→ **TO DO**
Please return all lines from the records below that include the string "profile".

Records excerpted from a collection:

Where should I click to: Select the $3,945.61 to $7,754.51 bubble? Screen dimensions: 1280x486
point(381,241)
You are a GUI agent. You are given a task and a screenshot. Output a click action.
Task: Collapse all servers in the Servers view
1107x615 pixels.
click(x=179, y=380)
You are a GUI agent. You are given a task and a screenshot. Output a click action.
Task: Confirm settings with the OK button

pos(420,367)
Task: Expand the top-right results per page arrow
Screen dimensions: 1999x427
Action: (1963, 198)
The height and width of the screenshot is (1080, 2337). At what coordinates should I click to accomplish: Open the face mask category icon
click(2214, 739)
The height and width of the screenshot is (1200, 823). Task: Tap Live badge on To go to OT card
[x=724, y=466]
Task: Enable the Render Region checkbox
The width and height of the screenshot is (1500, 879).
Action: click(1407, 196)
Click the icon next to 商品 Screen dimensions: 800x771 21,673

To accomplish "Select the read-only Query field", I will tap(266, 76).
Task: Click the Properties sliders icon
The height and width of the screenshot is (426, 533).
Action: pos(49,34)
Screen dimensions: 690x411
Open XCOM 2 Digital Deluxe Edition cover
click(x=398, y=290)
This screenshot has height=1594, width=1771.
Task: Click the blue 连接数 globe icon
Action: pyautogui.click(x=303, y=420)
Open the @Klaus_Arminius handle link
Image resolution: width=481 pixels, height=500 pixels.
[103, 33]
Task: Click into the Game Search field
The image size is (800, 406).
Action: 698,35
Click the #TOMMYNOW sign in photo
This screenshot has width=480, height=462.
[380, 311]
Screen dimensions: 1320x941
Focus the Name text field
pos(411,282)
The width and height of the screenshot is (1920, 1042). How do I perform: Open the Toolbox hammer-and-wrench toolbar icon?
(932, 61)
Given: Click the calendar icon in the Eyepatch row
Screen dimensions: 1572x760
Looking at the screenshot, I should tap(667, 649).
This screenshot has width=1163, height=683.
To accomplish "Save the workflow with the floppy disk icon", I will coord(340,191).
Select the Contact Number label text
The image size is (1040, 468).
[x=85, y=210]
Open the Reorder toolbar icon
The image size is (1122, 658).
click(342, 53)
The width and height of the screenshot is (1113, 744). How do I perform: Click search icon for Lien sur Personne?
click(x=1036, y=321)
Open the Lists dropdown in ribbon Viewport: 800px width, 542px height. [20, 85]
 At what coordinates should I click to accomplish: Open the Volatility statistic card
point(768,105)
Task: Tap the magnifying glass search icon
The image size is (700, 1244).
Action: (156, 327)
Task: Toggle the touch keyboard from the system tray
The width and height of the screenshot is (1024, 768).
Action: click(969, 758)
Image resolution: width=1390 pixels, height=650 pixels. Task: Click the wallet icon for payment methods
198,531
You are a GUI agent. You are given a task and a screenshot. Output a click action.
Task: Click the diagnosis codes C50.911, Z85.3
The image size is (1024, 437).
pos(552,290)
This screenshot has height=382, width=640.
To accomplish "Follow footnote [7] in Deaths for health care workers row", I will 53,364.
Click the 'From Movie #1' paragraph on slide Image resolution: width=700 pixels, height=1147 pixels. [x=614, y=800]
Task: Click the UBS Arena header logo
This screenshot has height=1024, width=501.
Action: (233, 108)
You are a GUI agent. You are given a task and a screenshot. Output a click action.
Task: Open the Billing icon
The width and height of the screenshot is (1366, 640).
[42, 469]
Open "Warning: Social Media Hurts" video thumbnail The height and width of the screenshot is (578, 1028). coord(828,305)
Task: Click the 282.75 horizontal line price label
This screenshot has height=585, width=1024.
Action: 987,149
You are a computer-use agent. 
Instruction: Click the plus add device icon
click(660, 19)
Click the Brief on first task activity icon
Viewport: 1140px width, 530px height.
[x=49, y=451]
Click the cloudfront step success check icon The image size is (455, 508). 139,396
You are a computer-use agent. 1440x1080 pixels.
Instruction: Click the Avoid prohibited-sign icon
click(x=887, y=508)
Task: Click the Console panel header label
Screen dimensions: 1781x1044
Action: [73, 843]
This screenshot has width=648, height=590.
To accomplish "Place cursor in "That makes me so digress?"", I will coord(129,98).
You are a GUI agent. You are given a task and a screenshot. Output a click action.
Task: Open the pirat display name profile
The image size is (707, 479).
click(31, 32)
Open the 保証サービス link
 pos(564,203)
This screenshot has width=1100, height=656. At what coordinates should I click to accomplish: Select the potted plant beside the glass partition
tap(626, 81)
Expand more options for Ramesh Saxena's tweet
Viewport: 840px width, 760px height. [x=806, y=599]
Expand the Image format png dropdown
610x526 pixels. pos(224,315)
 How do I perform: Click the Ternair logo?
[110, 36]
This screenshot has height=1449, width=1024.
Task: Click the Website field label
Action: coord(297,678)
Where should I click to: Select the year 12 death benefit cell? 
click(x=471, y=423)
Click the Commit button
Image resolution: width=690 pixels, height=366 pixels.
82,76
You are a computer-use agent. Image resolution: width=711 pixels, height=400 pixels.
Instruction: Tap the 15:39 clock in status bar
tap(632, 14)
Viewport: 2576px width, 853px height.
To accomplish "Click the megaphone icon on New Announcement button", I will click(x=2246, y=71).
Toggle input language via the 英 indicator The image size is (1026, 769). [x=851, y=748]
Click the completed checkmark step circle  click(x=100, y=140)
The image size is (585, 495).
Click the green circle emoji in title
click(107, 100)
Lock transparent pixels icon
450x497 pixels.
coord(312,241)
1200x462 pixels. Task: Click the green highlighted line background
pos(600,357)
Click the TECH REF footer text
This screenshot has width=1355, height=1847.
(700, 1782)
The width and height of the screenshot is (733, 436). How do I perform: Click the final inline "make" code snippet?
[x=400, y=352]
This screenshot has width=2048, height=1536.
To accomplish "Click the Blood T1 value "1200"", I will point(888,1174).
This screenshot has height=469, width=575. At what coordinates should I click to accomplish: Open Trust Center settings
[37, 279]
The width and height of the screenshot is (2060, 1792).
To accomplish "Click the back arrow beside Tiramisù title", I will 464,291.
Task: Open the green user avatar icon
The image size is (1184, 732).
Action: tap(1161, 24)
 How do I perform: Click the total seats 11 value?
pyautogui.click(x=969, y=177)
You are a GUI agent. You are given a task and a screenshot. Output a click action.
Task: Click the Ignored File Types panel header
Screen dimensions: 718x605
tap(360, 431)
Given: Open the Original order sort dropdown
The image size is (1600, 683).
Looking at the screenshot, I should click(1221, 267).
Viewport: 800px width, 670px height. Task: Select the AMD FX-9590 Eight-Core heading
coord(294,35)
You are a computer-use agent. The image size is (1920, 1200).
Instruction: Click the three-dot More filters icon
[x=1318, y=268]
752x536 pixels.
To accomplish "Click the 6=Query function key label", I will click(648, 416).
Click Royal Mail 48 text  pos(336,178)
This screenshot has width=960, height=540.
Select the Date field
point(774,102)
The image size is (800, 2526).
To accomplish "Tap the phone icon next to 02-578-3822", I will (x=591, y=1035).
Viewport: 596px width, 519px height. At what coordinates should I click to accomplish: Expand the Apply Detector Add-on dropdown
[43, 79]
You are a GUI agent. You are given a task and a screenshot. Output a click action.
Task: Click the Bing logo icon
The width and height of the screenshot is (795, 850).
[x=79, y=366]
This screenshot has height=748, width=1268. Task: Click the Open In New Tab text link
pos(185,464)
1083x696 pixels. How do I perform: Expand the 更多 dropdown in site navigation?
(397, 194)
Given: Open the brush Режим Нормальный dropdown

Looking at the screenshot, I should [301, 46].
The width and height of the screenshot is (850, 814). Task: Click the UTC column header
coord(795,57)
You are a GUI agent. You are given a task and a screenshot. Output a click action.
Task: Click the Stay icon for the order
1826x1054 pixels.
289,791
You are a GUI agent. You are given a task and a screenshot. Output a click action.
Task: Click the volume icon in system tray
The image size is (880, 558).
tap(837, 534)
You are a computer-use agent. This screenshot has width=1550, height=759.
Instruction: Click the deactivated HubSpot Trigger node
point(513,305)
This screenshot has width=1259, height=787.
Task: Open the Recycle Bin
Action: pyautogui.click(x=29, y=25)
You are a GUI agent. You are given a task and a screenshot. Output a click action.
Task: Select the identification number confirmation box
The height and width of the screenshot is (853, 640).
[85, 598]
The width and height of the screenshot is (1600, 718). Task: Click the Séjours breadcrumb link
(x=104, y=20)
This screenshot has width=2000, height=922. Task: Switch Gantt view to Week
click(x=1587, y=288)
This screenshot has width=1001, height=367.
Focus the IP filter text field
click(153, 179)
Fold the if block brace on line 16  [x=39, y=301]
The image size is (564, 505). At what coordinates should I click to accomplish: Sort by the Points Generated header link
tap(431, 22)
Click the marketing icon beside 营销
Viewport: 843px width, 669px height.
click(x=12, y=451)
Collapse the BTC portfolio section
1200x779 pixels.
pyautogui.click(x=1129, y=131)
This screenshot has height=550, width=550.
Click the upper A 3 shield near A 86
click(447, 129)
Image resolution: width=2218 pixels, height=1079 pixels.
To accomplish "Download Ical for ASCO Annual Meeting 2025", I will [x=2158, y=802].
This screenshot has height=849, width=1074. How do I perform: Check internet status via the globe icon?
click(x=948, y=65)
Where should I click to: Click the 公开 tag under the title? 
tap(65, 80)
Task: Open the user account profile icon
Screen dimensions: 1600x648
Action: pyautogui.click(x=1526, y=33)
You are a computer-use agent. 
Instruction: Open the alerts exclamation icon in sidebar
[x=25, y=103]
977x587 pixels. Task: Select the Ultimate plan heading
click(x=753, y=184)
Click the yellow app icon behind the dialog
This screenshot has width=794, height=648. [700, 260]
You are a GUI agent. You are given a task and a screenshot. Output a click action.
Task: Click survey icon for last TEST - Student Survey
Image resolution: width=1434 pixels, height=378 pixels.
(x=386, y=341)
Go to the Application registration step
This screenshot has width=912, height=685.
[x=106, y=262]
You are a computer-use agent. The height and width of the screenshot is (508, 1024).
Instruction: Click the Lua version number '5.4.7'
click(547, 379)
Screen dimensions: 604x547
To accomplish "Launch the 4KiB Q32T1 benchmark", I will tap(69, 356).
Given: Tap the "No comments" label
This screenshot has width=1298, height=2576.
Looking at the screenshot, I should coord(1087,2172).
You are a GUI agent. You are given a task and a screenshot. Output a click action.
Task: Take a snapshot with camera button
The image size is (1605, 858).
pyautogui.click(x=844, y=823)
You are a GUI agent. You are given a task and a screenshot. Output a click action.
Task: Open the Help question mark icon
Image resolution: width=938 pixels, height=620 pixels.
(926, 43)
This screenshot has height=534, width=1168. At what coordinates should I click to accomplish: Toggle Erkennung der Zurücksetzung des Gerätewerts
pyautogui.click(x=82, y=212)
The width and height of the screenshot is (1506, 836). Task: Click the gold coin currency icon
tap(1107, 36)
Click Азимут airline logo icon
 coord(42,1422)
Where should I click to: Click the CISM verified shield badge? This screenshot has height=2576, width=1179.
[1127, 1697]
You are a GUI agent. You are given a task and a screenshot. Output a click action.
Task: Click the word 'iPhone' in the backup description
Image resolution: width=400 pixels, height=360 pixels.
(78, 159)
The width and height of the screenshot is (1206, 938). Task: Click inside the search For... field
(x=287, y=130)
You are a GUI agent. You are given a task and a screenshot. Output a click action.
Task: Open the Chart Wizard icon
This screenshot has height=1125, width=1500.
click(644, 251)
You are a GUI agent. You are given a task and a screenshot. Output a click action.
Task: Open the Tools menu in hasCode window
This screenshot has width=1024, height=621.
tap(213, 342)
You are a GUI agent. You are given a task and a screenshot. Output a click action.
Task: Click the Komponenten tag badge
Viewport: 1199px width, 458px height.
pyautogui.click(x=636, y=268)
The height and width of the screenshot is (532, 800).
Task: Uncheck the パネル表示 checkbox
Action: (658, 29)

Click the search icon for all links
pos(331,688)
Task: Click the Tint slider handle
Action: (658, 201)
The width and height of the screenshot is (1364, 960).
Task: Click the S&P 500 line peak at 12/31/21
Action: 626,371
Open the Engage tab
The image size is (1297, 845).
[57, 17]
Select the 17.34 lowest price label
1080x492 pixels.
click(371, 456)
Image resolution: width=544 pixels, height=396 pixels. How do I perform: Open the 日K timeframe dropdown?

→ **REPLY TO THE EXERCISE**
Task: Open the pirat display name profile
Task: Open the user account profile icon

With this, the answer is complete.